On Thursday 30 October 2008 18:17:14 Peter Zijlstra wrote:
> On Thu, 2008-10-30 at 17:49 +0100, wrote:
> > Quoting Peter Zijlstra <>:
> > >> Before I dive in, I should probably justify my motivations for writing
> > >> this email. I'm working away on implementing an EDF scheduler for real
> > >> time tasks in the kernel. This again leads to hacking at the existing
> > >> source as I'm not about to toss out the entire scheduler - just
> > >> replace (by some Kconfig switch) the RR/FIFO classes. As to why I'm
> > >> looking at EDF, I think the answer to that is a bit too long (and not
> > >> appropriate for this email anyway) so I'll leave that part out.
> >
> > Well, I understand that, but it could be interesting... At least to me.
> > :-)

ok, simply put:
* give each task a relative deadline (will probably introduce a new syscall, 
please don't shoot me).
* when the task enters TASK_RUNNING, set abosolute deadline to time_now + 
* insert task in rq, sorted by abs_deadline
* pick leftmost task and run it
* when task is done, pick next task

that's it.

Then, of course, you have to add all the logic to make the thing work :)

> >
> > > You and a few other folks.
> >
> > Yes, here we are! :-)
> >
> > We also have some code, but it still is highly experimental and we are
> > deeply rearranging it.

I have a very clear idea about *what* the scheduler should do, the problem is 
how to get it to work :-)

Things would be a lot easier if code in the scheduler was a bit 'more 
separated. I have started separating things and moving it to separate files. 
I'll ship off a few patches for comments if it's interesting?

> >
> > > The most interesting part of EDF is not the
> > > actual scheduler itself (although there are fun issues with that as
> > > well), but extending the Priority Inheritance framework to deal with
> > > all the fun cases that come with EDF.

Well, I find EDF intersting because it is so blissfully simple. :-)

> > The main problem is that, especially to deal with SMP systems, we also
> > need to investigate theoretical issues and find out what the best
> > approach could be.

Yes, well, EDF is not optimal for SMP systems, only for single core. However, 
you can do a pretty good attempt by assigning tasks to cores in a greedy 
fashion (simply put the next task at the CPU with the lowest load).

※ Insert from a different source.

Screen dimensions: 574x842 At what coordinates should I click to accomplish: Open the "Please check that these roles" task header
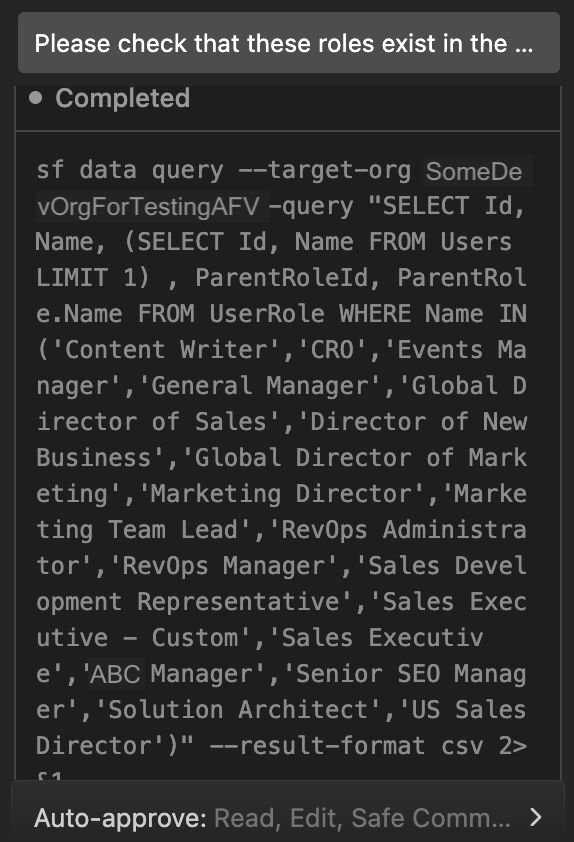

As a further optimization, I guess you could do the whole sced-domain thing to 
minimize the search space.

> > > Well, adding a sched_class, no need to replace anything besides that.
> >
> > I'm not saying anything in possible sched.c and sched_{fair|rt}.c code
> > rearranging, I also only wonder why replacing fixed priority RT
> > scheduling with EDF.
> >
> > I think they both could be in... Maybe we can discuss on where, I mean
> > on which position, in the linked list of scheduling classes, to put
> > each of them.

No. You should have *either* FIFO/RR *or* EDF, not both at the same time. If 
you absolutely require both, you should at least separate them on a per-core 
basis. If you mix them, they need to be aware of the other in order to make 
the right descision, and that is not good. 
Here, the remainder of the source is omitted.